He also added a personal note for the embattled congressman.

“I appreciate your note and only wish someone had proofread it first,” he wrote. “Meantime, you should apologize to the people of New York for all of your lies and deceit. I know you must have thought you could get away with it all in the party of Trump, but the truth is resilient.”

Santos faces a total of 23 federal charges. His trial is slated to begin in September 2024.

He pleaded not guilty last week to a set of 10 new criminal charges in a superseding indictment alleging he inflated his campaign finance reports and charged his donors’ credit cards without authorization.

In May, he was charged on 13 counts of misleading donors, fraudulently receiving unemployment benefits and lying on House financial disclosures.

Santos is also being investigated by the House Ethics Committee, which said earlier this week it would reveal its “next course of action” by Nov. 17.

Santos admitted earlier this year to embellishing parts of his background while campaigning, but he has reiterated he will not resign, despite his legal troubles.

He said Friday that he will run for reelection in 2024 even if a future expulsion effort succeeds.

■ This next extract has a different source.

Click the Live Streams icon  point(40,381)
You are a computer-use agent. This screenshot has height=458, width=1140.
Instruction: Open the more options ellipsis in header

“Nobody elected me because I played volleyball or not,” Santos said in a CNN interview clip released Friday, referring to previous lies about his background. “Nobody elected me because I graduated college or not. People elected me because I said I’d come here to fight the swamp, I’d come here to lower inflation, create more jobs, make life more affordable, and the commitment to America. That’s why people voted for anybody.”